SUPPLIED INFORMATION
-=-=-=-=-

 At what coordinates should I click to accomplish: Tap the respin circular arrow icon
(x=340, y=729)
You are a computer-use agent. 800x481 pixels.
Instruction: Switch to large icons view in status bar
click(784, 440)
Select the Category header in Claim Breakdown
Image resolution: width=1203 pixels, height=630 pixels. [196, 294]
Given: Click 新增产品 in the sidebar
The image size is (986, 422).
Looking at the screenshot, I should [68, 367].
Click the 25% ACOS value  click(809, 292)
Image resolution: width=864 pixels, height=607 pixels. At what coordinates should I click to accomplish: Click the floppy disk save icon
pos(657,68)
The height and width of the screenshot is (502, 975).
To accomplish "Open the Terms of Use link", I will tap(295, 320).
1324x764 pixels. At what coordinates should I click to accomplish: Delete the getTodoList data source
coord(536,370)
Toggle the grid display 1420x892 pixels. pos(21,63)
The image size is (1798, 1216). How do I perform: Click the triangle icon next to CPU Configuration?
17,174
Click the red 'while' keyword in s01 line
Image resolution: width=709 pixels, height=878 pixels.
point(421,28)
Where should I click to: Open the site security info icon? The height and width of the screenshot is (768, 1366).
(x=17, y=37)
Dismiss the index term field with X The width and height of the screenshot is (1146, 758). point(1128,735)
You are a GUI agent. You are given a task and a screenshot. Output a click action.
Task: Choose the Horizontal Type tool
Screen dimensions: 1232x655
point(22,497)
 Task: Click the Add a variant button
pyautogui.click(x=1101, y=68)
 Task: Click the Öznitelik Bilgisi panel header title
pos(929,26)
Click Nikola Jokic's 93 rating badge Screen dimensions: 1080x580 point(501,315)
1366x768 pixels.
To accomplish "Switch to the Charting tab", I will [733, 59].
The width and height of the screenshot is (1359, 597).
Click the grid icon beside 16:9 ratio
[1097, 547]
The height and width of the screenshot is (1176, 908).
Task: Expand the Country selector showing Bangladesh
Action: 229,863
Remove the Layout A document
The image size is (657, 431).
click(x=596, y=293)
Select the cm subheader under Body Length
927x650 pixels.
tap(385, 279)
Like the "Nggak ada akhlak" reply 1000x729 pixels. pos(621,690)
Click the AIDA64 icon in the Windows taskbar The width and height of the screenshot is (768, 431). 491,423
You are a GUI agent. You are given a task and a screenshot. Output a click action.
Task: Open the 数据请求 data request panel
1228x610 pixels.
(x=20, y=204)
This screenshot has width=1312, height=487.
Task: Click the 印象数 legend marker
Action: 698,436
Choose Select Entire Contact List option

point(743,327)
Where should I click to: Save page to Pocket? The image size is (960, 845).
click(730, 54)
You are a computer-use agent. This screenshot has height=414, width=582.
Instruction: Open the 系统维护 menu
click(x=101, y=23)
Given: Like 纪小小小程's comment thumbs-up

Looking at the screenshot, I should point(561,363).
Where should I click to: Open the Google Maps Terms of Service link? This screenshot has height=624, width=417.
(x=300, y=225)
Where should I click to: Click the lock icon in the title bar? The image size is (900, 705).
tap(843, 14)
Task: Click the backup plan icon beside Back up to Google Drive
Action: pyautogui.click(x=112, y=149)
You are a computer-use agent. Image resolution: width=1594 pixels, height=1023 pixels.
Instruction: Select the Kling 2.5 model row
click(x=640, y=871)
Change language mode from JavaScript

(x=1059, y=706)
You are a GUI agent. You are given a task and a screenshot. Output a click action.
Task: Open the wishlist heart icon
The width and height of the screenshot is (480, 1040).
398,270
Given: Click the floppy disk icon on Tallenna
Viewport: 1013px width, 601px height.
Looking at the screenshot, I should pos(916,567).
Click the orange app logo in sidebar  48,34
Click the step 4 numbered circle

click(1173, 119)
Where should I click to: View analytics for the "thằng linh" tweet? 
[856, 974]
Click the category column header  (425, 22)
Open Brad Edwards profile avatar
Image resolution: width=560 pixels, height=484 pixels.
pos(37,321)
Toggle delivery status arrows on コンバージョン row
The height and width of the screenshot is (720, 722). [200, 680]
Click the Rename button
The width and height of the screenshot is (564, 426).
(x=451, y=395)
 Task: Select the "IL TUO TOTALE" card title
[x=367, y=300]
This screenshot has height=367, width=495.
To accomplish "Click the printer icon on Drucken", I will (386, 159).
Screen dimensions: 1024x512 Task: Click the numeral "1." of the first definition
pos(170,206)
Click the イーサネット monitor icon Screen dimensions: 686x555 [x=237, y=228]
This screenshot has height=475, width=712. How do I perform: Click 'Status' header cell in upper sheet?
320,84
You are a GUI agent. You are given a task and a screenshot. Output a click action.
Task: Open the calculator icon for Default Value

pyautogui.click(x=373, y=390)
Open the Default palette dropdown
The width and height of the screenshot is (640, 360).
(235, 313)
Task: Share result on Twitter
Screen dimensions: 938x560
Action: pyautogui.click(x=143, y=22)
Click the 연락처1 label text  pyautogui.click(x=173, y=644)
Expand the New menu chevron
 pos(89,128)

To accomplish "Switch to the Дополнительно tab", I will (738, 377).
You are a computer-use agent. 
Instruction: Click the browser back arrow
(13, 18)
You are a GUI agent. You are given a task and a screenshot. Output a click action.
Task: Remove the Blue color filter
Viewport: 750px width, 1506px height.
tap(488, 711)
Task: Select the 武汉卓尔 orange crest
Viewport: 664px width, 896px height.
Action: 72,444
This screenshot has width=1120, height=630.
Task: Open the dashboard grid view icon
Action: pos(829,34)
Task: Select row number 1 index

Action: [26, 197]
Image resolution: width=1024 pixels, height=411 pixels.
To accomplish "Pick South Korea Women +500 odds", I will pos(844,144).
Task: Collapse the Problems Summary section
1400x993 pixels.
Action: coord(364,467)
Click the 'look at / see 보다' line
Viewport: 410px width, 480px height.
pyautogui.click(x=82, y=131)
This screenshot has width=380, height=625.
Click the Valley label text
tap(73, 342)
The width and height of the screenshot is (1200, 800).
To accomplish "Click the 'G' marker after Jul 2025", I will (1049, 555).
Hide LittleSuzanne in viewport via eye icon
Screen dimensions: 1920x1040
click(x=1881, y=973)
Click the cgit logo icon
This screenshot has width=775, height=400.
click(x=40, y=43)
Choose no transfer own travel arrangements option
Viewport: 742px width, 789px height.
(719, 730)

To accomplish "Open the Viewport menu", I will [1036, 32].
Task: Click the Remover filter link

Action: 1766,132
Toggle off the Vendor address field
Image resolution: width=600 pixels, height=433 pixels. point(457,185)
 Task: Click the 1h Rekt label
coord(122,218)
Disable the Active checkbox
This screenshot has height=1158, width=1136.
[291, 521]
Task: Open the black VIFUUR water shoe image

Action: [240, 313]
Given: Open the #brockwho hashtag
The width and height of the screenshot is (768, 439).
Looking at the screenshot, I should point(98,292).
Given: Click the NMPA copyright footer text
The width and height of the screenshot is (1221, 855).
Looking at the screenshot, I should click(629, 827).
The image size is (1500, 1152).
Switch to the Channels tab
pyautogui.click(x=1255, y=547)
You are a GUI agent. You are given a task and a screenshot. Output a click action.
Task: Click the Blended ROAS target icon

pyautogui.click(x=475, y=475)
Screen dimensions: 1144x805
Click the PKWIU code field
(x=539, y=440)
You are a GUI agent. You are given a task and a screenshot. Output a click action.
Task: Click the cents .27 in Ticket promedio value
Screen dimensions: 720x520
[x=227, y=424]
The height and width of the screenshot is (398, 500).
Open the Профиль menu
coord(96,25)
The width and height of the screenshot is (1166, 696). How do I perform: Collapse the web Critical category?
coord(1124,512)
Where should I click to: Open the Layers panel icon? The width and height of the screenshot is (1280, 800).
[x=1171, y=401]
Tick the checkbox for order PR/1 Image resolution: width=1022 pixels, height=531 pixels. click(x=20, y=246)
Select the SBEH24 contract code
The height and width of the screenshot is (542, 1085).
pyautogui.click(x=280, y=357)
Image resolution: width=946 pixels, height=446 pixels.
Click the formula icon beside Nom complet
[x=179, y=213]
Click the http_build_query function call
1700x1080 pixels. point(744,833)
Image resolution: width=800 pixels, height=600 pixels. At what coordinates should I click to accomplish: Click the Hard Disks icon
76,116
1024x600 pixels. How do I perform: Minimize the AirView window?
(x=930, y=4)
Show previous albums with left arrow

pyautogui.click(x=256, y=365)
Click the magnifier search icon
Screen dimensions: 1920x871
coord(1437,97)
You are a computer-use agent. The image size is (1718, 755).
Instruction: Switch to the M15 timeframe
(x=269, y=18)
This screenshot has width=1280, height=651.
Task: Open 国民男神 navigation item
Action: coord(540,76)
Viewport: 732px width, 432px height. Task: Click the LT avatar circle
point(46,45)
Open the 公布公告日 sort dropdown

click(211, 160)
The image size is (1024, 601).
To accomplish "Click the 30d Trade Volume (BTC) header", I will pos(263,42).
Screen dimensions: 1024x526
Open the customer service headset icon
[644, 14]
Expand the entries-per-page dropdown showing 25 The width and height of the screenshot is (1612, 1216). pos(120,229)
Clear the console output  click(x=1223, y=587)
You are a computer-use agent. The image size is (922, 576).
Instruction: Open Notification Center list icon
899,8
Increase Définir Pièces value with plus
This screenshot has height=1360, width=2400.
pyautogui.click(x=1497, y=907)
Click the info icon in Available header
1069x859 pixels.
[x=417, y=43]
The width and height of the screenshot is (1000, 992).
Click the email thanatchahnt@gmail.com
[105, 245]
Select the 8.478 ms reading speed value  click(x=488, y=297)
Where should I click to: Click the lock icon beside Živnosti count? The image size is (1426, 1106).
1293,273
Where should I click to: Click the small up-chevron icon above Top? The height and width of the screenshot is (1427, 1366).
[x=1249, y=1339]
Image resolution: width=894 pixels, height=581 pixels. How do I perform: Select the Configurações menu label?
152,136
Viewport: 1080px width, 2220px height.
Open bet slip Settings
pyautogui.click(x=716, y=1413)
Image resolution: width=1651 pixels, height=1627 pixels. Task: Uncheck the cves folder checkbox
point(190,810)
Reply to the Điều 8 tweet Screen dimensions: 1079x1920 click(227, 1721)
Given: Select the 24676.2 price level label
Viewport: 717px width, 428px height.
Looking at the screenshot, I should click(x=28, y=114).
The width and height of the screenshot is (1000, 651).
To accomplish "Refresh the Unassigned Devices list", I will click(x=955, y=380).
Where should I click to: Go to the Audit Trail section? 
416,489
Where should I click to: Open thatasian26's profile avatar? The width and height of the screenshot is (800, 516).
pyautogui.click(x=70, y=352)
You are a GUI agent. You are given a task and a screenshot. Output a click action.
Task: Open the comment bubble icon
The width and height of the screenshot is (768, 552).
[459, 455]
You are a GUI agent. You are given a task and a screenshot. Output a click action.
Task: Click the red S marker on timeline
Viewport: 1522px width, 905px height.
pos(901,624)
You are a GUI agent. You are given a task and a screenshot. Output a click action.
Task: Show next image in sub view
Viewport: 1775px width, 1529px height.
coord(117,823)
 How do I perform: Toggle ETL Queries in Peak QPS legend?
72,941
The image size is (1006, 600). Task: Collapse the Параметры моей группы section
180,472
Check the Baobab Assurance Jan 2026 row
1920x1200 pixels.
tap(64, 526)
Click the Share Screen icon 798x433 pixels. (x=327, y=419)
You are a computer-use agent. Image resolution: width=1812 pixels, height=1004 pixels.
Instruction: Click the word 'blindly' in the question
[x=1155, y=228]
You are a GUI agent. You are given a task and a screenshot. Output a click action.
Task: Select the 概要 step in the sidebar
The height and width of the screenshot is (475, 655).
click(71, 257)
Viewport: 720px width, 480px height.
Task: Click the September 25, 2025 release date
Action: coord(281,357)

-=-=-=-=-

EXERCISE
Quote, word for word, every line from the top of the entries through the line that holds "Dismiss the index".

EXPECTED ANSWER
 At what coordinates should I click to accomplish: Tap the respin circular arrow icon
(x=340, y=729)
You are a computer-use agent. 800x481 pixels.
Instruction: Switch to large icons view in status bar
click(784, 440)
Select the Category header in Claim Breakdown
Image resolution: width=1203 pixels, height=630 pixels. [196, 294]
Given: Click 新增产品 in the sidebar
The image size is (986, 422).
Looking at the screenshot, I should [68, 367].
Click the 25% ACOS value  click(809, 292)
Image resolution: width=864 pixels, height=607 pixels. At what coordinates should I click to accomplish: Click the floppy disk save icon
pos(657,68)
The height and width of the screenshot is (502, 975).
To accomplish "Open the Terms of Use link", I will tap(295, 320).
1324x764 pixels. At what coordinates should I click to accomplish: Delete the getTodoList data source
coord(536,370)
Toggle the grid display 1420x892 pixels. pos(21,63)
The image size is (1798, 1216). How do I perform: Click the triangle icon next to CPU Configuration?
17,174
Click the red 'while' keyword in s01 line
Image resolution: width=709 pixels, height=878 pixels.
point(421,28)
Where should I click to: Open the site security info icon? The height and width of the screenshot is (768, 1366).
(x=17, y=37)
Dismiss the index term field with X The width and height of the screenshot is (1146, 758). point(1128,735)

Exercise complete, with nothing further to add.